Ognuno ha il diritto di vivere come può

La trentacinquenne Alice vive in una bella villetta ai Parioli: ha un marito, un figlio di nove anni e tre domestici extracomunitari. La sua vita sembra un sogno dorato, ma si rivelerà ben presto un incubo. Suo marito muore in un incidente e il suo avvocato le spiega che è rimasta sul lastrico. Alice e suo figlio lasciano i Parioli e vanno a vivere nella periferia romana, pesci fuor d’acqua nell’oceano multietnico dell’estrema periferia. Trovandosi sommersa dai debiti, Alice deve inventarsi qualcosa per salvare la sua vita e quella del figlio e l’unico modo che trova per guadagnare denaro in poco tempo è fare la escort… [sinossi]

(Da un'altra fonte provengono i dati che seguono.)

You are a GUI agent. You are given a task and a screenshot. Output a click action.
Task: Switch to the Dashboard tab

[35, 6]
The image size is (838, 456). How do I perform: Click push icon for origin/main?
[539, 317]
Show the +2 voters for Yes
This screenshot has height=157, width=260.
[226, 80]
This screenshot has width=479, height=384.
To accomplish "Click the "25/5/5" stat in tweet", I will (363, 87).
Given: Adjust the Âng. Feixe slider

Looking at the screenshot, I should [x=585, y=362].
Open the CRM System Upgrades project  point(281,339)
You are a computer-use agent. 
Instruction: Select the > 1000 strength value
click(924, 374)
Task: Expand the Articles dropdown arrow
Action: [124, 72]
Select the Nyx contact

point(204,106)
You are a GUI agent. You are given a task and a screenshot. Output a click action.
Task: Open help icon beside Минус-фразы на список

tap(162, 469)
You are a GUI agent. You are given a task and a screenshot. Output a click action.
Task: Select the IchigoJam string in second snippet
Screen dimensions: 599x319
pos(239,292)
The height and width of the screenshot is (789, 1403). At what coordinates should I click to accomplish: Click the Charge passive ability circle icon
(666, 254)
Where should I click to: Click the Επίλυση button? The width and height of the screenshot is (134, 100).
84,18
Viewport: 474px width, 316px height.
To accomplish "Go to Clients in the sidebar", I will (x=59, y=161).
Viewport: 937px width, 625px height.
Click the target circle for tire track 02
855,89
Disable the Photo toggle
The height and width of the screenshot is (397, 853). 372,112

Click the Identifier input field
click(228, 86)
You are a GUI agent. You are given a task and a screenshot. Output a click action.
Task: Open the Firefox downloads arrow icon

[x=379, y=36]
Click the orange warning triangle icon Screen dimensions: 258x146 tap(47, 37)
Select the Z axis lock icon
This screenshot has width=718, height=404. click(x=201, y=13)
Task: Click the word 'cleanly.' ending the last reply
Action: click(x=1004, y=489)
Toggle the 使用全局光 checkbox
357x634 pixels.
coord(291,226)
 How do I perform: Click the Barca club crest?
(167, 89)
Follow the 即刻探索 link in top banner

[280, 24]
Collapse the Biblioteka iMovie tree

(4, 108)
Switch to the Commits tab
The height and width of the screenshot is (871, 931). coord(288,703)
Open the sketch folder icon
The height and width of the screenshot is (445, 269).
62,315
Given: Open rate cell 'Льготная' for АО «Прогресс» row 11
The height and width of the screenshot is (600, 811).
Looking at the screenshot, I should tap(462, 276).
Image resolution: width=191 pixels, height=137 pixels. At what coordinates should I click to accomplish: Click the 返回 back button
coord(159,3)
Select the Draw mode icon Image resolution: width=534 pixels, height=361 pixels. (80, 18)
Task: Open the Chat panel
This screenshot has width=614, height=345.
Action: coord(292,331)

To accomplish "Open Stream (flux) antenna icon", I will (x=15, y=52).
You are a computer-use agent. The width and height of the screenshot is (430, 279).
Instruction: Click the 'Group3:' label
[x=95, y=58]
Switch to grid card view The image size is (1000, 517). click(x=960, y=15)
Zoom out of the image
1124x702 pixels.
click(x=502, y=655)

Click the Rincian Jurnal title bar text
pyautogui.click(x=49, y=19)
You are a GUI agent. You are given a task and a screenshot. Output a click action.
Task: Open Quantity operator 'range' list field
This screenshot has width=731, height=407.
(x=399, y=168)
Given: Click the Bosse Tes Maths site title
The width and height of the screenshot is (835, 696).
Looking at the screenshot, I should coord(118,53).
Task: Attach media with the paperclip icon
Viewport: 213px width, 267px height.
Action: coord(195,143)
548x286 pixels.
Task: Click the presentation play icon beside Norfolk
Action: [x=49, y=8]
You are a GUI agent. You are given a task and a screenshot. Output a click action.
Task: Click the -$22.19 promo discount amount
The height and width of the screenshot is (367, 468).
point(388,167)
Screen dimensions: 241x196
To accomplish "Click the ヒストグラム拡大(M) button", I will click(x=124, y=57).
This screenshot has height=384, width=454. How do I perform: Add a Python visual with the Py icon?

Nella numericamente ricca stagione della commedia made in Italy, con i titoli nostrani lanciati alla conquista delle prime posizione al botteghino, è stato finora inevitabile riscontrare una sclerotizzazione di forme e contenuti: a partire dall’ammazza-classifiche Che bella giornata di Gennaro Nunziante fino ad arrivare agli ultimi scarti di fabbrica (il pessimo Una cella in due, costruito sulla strana coppia Enzo Salvi/Maurizio Battista), gli spettatori, tralasciando le dovute differenze qualitative tra le varie pellicole, sono stati letteralmente bombardati da ritratti di un’Italia ingentilita, schizzi abbozzati e incapaci di graffiare, quasi sempre macchiati di misoginia, carichi di una putrida vena assolutoria. Paradossalmente, ma neanche troppo, uno dei pochi a muoversi contro la marea montante è stato Antonio Albanese con Qualunquemente, film che in maniera programmatica mette in mostra tutti quei difetti (il maschilismo, la glorificazione della truffa e dell’imbroglio) cui si faceva cenno poc’anzi. A giudicare da ciò che ha trovato ospitalità sugli schermi italiani in questi primi mesi dell’anno, nessuno è più in grado di orchestrare una vera e propria commedia all’italiana, ragionando da vicino sulla realtà circostante, pur ammantata dal sorriso sulle labbra: perfino Tutti al mare, affidato in fase di sceneggiatura alle cure di un esperto in materia come Vincenzo Cerami, si trova ad affondare nel bitume della retorica qualunquista.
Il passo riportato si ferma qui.